* [What the exercise asks] Would you copy out exactly the lines of the listing below, beginning with the one that contains "Task: Click the app icon in dialog title bar" and ending with the last?
#####
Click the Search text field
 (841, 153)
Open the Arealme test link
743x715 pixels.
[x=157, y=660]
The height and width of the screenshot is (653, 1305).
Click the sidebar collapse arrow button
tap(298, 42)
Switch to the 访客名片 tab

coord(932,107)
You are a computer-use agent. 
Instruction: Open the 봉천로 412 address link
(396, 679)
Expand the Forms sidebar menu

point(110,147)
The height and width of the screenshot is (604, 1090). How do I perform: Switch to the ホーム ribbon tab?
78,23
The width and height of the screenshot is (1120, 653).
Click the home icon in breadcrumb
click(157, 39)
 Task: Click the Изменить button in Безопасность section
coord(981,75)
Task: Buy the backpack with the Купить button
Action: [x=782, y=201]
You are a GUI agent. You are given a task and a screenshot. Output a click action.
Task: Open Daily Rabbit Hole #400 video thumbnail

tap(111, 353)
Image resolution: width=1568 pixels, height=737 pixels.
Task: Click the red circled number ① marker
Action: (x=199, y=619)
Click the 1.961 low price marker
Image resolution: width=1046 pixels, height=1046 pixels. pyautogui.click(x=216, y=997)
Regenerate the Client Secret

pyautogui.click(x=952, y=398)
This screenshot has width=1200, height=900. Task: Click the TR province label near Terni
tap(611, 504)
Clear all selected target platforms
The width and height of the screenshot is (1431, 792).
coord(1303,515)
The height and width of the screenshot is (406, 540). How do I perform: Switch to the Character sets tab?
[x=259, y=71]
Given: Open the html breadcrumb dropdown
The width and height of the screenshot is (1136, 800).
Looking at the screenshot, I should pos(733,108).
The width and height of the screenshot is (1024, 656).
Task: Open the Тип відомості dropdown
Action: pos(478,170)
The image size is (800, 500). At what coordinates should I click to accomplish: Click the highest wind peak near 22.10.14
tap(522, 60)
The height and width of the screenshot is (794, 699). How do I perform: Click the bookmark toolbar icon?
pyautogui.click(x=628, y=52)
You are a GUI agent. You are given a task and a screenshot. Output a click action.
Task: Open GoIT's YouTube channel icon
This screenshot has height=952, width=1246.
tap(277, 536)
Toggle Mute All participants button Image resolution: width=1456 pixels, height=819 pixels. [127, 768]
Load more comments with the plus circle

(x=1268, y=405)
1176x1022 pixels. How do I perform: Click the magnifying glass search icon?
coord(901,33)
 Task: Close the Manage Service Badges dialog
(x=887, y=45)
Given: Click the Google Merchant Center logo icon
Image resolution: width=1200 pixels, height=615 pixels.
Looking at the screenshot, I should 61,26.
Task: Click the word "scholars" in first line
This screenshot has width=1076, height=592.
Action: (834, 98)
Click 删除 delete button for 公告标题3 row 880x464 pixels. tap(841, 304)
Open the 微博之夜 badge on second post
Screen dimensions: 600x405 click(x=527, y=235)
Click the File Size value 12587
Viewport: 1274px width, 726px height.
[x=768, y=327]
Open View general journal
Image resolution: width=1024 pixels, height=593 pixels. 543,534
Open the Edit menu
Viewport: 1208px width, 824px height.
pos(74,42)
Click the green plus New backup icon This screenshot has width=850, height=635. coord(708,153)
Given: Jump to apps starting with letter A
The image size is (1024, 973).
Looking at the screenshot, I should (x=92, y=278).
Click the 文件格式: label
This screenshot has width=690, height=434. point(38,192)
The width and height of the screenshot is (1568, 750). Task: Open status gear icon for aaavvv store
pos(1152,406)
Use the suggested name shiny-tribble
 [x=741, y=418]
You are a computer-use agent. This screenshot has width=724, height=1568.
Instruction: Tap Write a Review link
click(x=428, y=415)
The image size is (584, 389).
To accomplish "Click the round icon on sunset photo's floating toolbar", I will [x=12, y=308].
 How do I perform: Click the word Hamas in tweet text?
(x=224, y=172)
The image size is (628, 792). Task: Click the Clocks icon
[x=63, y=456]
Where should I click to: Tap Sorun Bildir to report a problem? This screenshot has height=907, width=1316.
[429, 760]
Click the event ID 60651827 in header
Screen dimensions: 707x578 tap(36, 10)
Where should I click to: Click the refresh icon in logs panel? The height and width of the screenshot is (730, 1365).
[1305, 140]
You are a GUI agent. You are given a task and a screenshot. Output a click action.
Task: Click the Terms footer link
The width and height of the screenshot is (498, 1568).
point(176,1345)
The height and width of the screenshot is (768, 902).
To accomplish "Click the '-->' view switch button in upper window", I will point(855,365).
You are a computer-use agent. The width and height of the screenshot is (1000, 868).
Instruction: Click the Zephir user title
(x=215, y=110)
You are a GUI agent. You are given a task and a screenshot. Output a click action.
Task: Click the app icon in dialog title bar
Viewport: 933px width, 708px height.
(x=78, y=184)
#####
* [Exercise output]
Task: Click the app icon in dialog title bar
Viewport: 933px width, 708px height.
(x=78, y=184)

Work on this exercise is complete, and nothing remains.